Pixel coordinate grounding data
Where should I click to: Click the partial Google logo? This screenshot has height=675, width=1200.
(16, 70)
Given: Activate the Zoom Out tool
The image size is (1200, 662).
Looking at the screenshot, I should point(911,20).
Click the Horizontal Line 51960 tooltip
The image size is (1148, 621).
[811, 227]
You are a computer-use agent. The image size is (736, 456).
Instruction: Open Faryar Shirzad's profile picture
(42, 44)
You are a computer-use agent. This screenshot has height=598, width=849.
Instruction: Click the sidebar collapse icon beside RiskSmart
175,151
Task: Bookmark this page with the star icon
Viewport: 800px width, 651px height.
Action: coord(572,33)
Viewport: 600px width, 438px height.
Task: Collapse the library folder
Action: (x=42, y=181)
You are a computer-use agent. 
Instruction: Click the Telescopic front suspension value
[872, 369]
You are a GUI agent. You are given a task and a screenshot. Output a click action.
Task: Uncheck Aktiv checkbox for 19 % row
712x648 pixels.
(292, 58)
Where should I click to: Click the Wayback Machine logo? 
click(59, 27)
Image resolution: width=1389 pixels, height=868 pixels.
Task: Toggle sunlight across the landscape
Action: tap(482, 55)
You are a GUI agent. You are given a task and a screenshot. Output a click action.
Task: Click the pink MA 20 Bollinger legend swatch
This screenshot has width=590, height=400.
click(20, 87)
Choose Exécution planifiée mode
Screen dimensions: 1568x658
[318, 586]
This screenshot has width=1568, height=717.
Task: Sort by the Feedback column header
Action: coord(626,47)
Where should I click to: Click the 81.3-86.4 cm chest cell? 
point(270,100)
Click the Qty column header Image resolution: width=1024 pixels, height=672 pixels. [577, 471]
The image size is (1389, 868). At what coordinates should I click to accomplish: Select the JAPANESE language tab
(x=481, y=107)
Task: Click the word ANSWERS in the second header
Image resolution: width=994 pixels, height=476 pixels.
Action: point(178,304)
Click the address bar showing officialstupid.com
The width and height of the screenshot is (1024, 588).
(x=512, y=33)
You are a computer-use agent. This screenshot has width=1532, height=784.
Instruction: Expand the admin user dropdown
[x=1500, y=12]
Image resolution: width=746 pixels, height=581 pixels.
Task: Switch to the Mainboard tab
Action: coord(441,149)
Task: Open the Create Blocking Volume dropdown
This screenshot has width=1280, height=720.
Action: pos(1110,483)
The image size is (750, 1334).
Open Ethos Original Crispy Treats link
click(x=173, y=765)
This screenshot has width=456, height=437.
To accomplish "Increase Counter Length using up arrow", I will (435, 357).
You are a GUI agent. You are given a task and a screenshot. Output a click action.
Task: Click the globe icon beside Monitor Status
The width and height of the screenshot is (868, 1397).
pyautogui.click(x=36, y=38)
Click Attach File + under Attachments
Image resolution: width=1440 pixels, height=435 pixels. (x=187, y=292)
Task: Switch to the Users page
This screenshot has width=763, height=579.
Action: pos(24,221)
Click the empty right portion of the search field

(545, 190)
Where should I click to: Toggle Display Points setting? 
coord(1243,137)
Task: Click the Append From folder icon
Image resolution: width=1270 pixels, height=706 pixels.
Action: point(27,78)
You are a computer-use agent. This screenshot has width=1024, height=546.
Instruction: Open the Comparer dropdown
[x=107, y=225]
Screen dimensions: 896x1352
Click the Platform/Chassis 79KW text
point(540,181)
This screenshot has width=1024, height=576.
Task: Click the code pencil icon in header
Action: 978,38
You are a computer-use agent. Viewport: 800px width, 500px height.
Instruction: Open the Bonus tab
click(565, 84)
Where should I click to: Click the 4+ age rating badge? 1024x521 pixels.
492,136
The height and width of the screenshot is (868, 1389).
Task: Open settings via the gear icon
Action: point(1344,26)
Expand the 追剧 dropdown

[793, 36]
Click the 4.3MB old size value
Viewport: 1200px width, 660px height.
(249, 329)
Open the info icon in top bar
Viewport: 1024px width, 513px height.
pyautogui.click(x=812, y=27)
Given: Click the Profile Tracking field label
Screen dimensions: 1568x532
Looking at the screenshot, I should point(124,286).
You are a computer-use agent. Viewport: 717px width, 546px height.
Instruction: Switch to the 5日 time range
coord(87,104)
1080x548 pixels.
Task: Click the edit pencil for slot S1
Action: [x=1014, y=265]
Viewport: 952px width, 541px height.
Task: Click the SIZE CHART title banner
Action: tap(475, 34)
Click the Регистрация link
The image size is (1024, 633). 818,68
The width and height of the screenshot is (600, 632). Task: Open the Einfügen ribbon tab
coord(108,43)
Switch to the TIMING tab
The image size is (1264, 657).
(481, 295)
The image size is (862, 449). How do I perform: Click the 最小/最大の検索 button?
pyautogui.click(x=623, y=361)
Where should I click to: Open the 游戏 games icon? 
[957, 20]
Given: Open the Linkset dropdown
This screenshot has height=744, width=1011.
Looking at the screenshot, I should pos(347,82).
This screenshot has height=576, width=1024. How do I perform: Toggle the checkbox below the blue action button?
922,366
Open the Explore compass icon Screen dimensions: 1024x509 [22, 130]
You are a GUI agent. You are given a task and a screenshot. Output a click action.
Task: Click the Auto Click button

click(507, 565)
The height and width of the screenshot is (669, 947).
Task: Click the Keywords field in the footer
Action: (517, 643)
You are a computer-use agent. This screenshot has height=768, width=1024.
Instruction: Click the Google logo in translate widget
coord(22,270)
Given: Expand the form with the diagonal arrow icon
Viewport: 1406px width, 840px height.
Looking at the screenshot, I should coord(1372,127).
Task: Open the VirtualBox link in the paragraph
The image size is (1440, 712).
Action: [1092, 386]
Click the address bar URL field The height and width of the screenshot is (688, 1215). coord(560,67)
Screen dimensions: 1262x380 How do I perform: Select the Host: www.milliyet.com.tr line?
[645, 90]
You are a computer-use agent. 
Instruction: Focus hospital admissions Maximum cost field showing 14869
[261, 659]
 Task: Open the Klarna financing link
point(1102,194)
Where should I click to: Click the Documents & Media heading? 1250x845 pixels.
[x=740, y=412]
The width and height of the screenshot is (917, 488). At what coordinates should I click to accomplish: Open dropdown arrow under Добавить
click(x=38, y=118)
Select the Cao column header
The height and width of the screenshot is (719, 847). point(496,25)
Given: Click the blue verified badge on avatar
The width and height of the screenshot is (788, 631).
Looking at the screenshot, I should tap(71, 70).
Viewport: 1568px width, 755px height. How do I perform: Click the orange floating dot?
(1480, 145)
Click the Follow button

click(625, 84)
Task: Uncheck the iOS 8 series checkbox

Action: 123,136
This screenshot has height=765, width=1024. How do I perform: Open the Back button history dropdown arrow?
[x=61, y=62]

▶ [What to do]
Once you reach the line with "Task: Switch to the Users page" in the data above, copy it and every line after it exactly, up to and including the line with "has width=1024, height=546.".

▶ [Completed task]
Task: Switch to the Users page
This screenshot has width=763, height=579.
Action: pos(24,221)
Click the empty right portion of the search field

(545, 190)
Where should I click to: Toggle Display Points setting? 
coord(1243,137)
Task: Click the Append From folder icon
Image resolution: width=1270 pixels, height=706 pixels.
Action: point(27,78)
You are a computer-use agent. This screenshot has width=1024, height=546.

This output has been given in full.